Charles Weidman (1901-1975)I was part of a class he taught in kinetic pantomime at the American Dance Festival at Connecticut College in 1960.  He staged a demonstration that we performed in a Festival program.  It was during one of his rehearsals that Martha Hill, the chairman of the dance department of Juilliard, saw me rehearsing and remembered me from an audition I had taken for Juilliard about six weeks before. She found me after class and asked me to reaudition.  I hadn’t made that first audition, but she felt I now would get into the school.

Photo from Connecticut College, 1960, of the Charles Weidman piece I was in. I am the dancer on the left. I do not know who the other two dancers are.

Martha Hill  (1900- 1995) – I mentioned in the last paragraph that she encouraged me to reaudition for Juilliard, which I did about a year later.  While I didn’t have a lot of direct contact with her while I was at Juilliard, the program that she developed at Juilliard and my two years as a student there shaped me as an artist.  The tools and ability to focus on my “art” carried over from dance to painting and filmmaking. I have tremendous respect for the role she played in the development of dance education in colleges.  Elizabeth McPherson has written an excellent book about her, and here is a link to a blog I wrote about the book.

 Louis Horst (1884 – 1964) – I took my first of three composition classes from him in the summer of 1961, at Connecticut College.  In Pre-Classic Dance Forms, he encouraged me to continue with him, even though I wasn’t yet a student at Juilliard. I did so (as a special student), continuing to take his second-year course, Modern Forms.  By mid-semester I had become a full-time student at Juilliard.  The following year I took his third and final formal course, Group Forms.  I loved his classes.  His demanding insistence that we follow the clear form of different musical dances instilled a discipline and focus on how I used movement in dance pieces. His second-year course began a long appreciation of art and how much we can learn from different periods of art history.  A good example of how this later influenced me can be found in how I used a painting as a basis for I Never Saw Another Butterfly. Here’s a link to a blog where I go into detail about this.  Last fall, Nancy Bannon was here on an artist residency working on a play about Louis Horst and Martha Graham, and I learned lots of interesting things about Louis’s life.  She shared with me a wonderful book by Janet Soares about Louis that I look forward to reviewing in an upcoming blog.

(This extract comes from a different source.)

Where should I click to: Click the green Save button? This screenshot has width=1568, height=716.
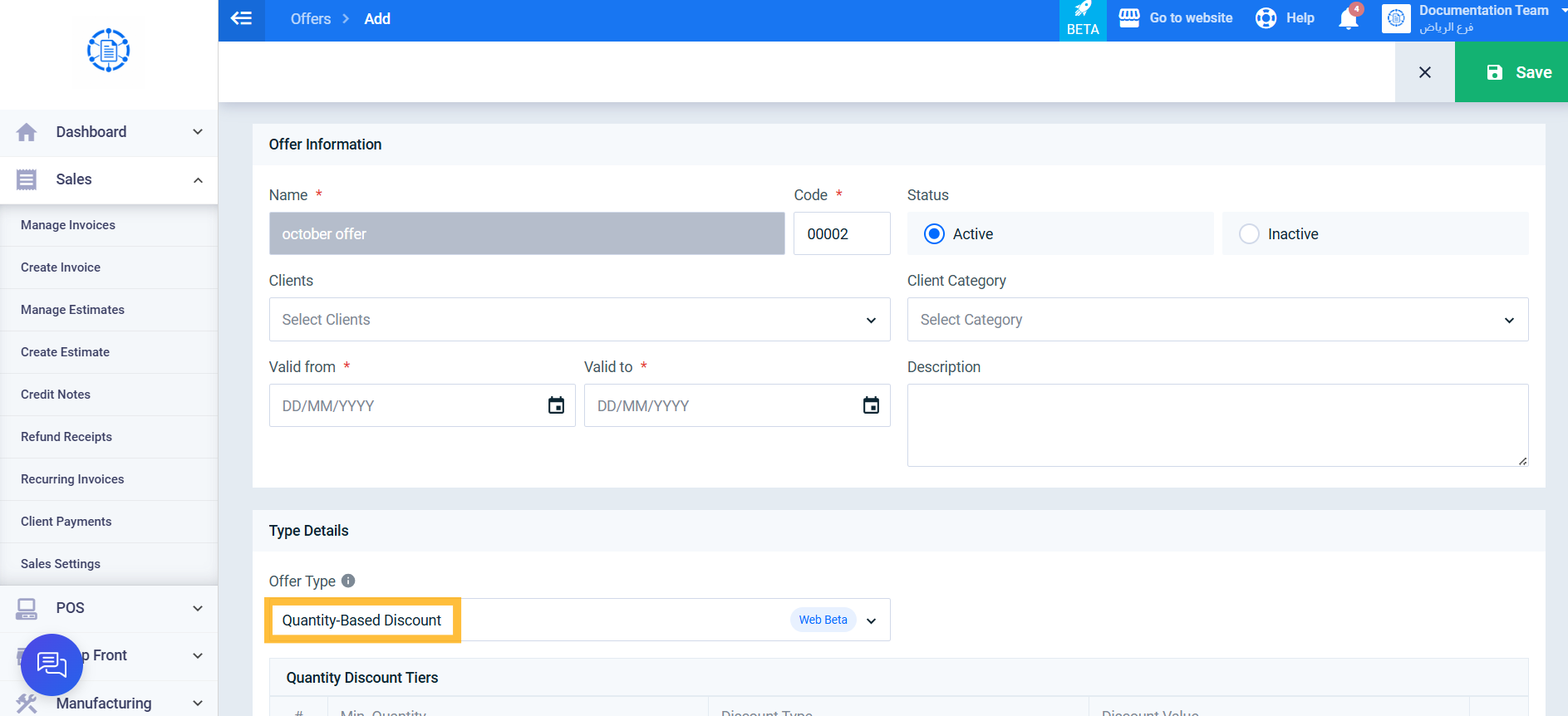(1511, 72)
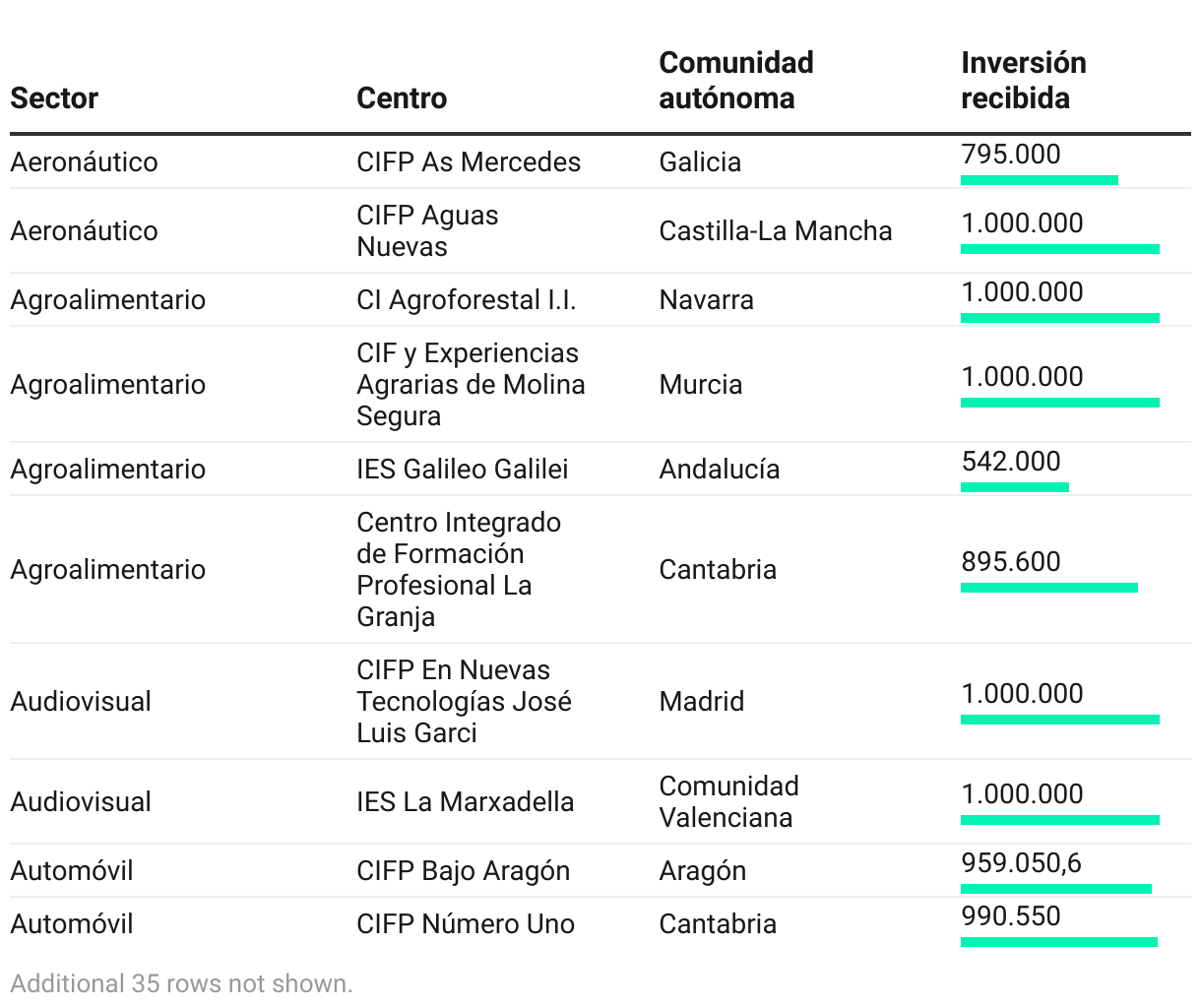This screenshot has width=1201, height=1008.
Task: Click the Navarra region cell
Action: 707,299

There are two pioneers from the period that I didn’t get to study with directly although I did study with their disciples.

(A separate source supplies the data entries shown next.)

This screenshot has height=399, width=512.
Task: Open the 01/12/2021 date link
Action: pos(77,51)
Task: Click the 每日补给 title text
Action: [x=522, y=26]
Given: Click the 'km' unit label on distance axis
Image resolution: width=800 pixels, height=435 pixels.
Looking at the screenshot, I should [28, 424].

Doris Humphrey (1895 -1958)  – Her name is associated with Charles Weidman (they formed together The Humphrey-Weidman Company) and with Jose Limon (she mentored him when he was her student, and when she retired from her own company, she became Artistic Director of his Limon Company).  I took classes in Limon technique at Juilliard and sometimes had a class directly from Limon.  Although I wasn’t fond of the technique, I loved Limon’s choreography as well as pieces that I saw of Humphrey’s.  In particular, Humphrey’s Water Study (1928), The Shakers (1931), and Passacaglia (to Bach’s Music) are among my favorites.  Passacaglia was revived at Juilliard during the time I was there.  I am so glad that I got to see Jose dance in The Moor’s Pavane along with Betty Jones, Lucas Hoving and Pauline Koner.  Some of his other pieces that have created a lasting memory are There Is a Time and Missa Brevis.

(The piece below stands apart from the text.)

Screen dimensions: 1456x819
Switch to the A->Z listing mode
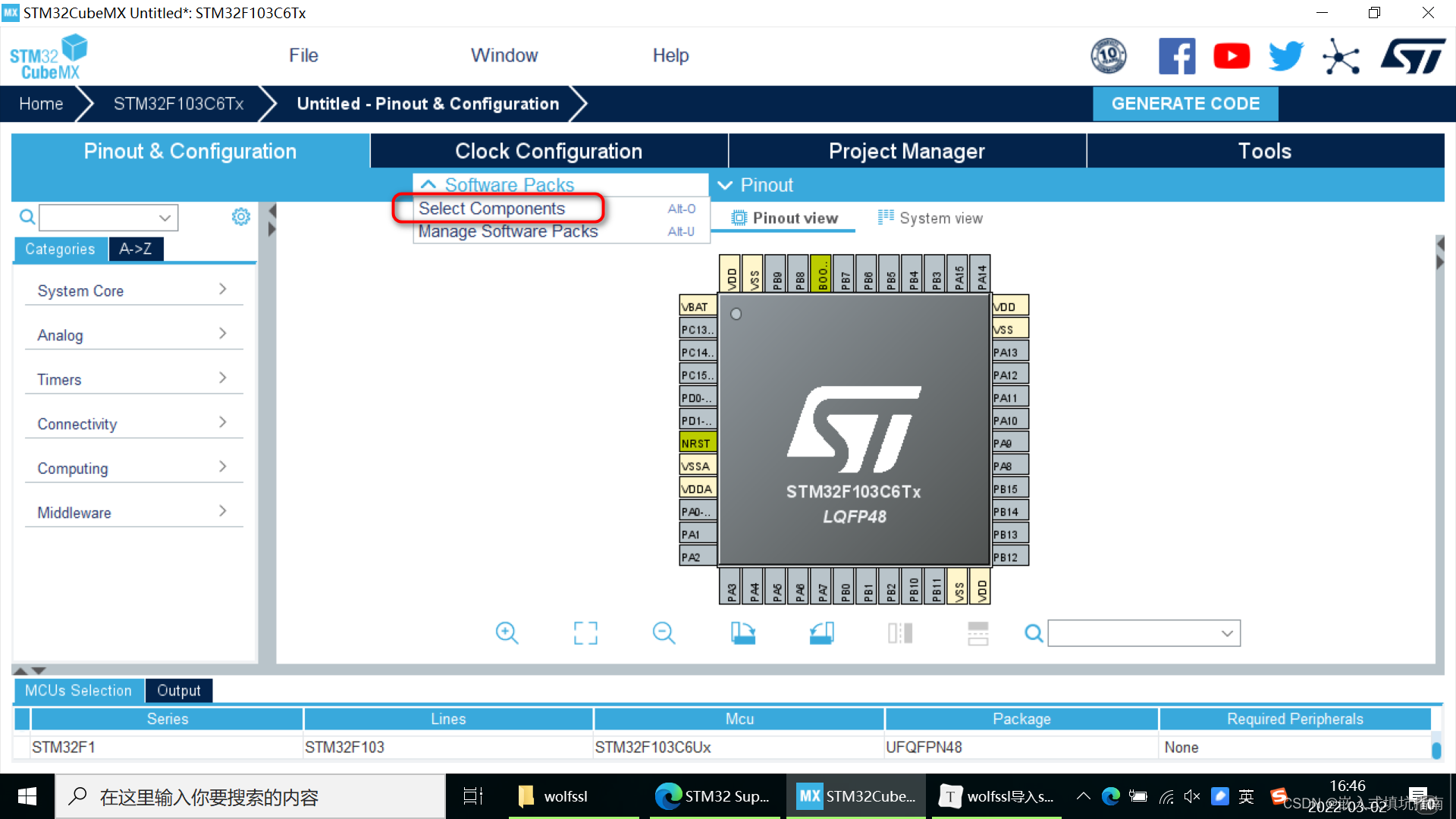coord(135,248)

While I did not study directly with Humphrey, her philosophy and writing did have an influence on me, such as her movement exercises of fall and recovery.  “She called this the arc between two deaths.  At one extreme an individual surrenders to the nature of gravity; at the other, one attempts to achieve balance.” (https://en.wikipedia.org/wiki/Doris_Humphrey).  Her book The Art of Making Dance (1958), which I read several years after it was published, was also helpful to me, and it was a regular reference book in my library.  I keep in mind to this very day her statement that the last seconds of a piece of choreography are most important.  For me, that reminder carries over to all art forms.

Hanya Holm (1893 – 1999) One of the dancers that she strongly influenced, Don Redlich, choreographed a piece that I was in while a teenager in Pittsburgh.  It was interesting working with him, but I don’t remember anything unique about the experience that I can trace back to Holm.  I do remember loving her choreography in My Fair Lady which I saw shortly after it opened with Julie Andrews and Rex Harrison in 1956.

Writing this blog has felt like a journey down memory lane.  I am grateful to have experienced firsthand so many of the modern dance pioneers.  I welcome readers who may have worked with some of them to share their experiences in the comment section.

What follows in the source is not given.